Enquanto alguns SUVs perderam valor de forma controlada, outros despencaram rápido, principalmente após mudanças de preço e novas versões.

🚗 Veja também: Novo SUV de R$117.990 vira pesadelo para Tiggo 7, Corolla Cross e Fiat Pulse

Comparativo dos SUVs mostra diferença clara na desvalorização

Os dados mais recentes ajudam a entender esse movimento.
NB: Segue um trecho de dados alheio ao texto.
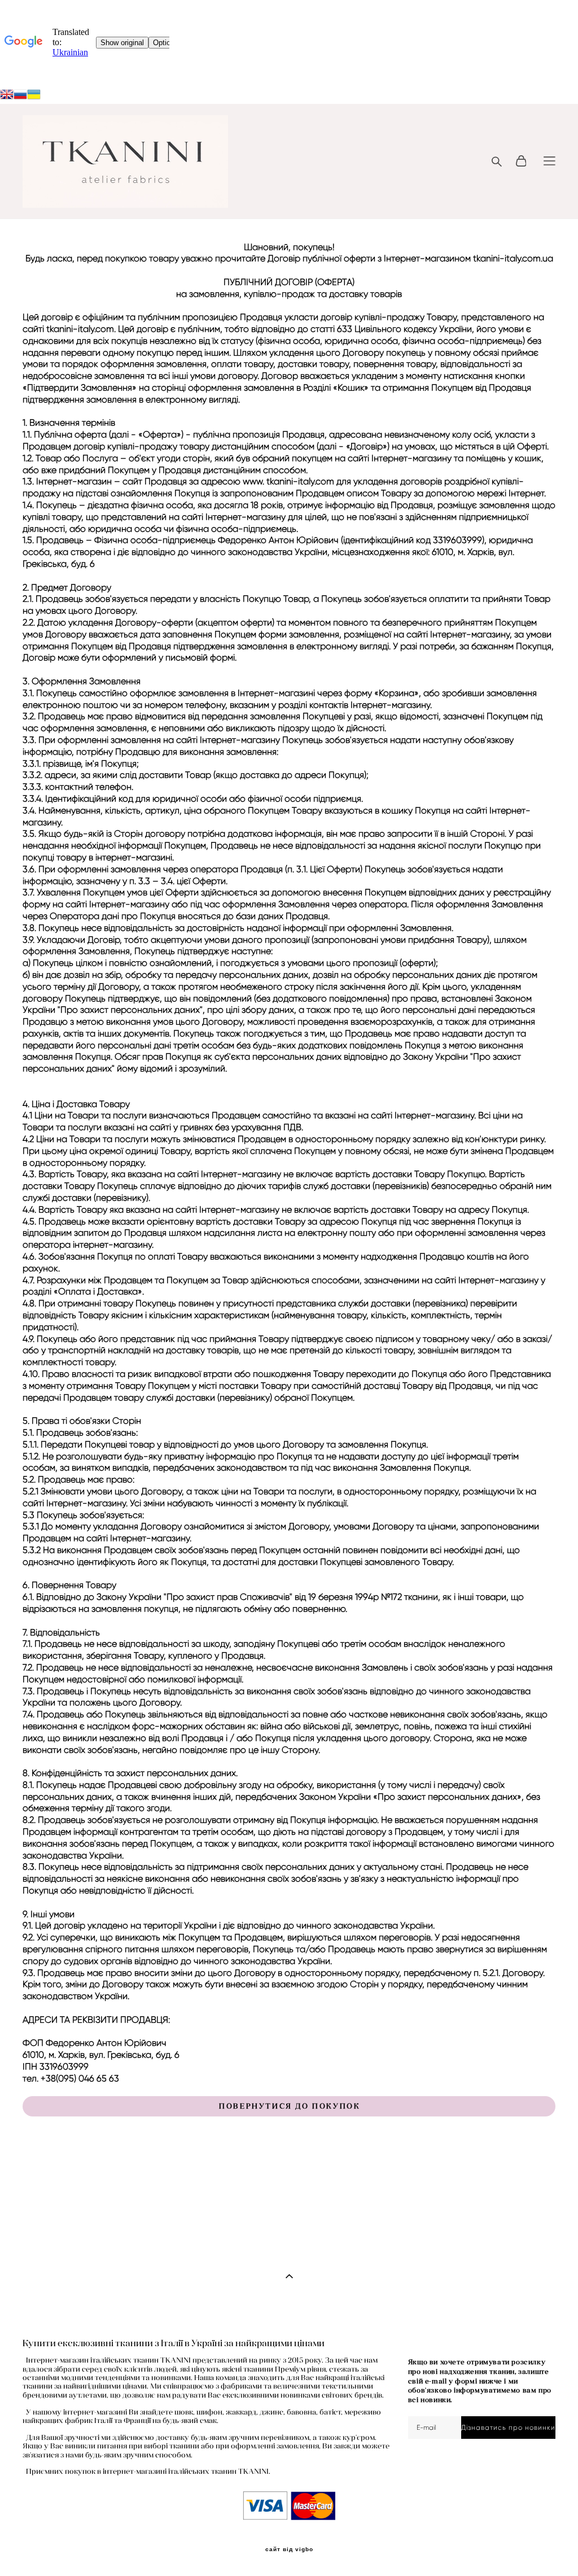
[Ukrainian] (20, 96)
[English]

Veja alguns exemplos entre 2024 e 2026:

  • Haval H6 PHEV19: de R$ 229.000 para R$ 209.244 (-8,6%)

  • Corolla Cross XRX Hybrid: de R$ 210.990 para R$ 192.645 (-8,7%)
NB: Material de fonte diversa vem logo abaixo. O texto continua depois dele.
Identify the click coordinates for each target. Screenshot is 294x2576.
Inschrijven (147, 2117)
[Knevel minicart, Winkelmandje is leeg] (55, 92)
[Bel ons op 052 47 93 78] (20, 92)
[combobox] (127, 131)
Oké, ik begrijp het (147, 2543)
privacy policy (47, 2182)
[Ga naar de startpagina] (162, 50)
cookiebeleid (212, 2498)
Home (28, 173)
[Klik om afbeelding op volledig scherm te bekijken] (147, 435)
Corolla Cross XRX Hybrid- Foto: divulgação

  • Haval H6 HEV2: de R$ 214.000 para R$ 188.172 (-12,1%)

  • BYD Song Plus: de R$ 239.800 para R$ 187.067 (-22,0%)

  • Compass S T270: de R$ 236.990 para R$ 181.094 (-23,6%)

  • Tiggo 8 PHEV: de R$ 239.990 para R$ 183.758 (-23,4%)

Aqui já dá pra ver dois grupos bem diferentes: modelos que seguram valor e outros que caem rápido.

Por que alguns SUVs despencaram e outros seguraram valor no Brasil

Nem todos os SUVs sofreram com a mesma intensidade na desvalorização e isso tem explicação direta na estratégia de cada marca.

O comportamento de preço nos últimos dois anos foi decisivo para definir quem perdeu mais e quem conseguiu segurar valor.

Um ponto importante está no timing.

Modelos como Haval H6 HEV2 e PHEV19 surgiram justamente no meio da guerra de preços. Em março de 2024, eles ainda nem existiam com esses nomes.

A GWM usava apenas HEV e PHEV, e a mudança para a linha 2025 aconteceu ao longo de 2024 e 2025. Esse reposicionamento ajudou a “organizar” a linha e evitar quedas bruscas no valor dos usados.

Jeep errou no preço e pagou o preço depois

A Jeep seguiu o caminho oposto.

Até o início de 2024, a marca elevou bastante os preços, aproveitando o momento de liderança. O Compass chegou a custar cerca de R$ 250 mil.

O problema veio depois. Com a pressão de modelos como Haval H6 e BYD Song Plus, a marca foi obrigada a reagir com descontos agressivos em 2025.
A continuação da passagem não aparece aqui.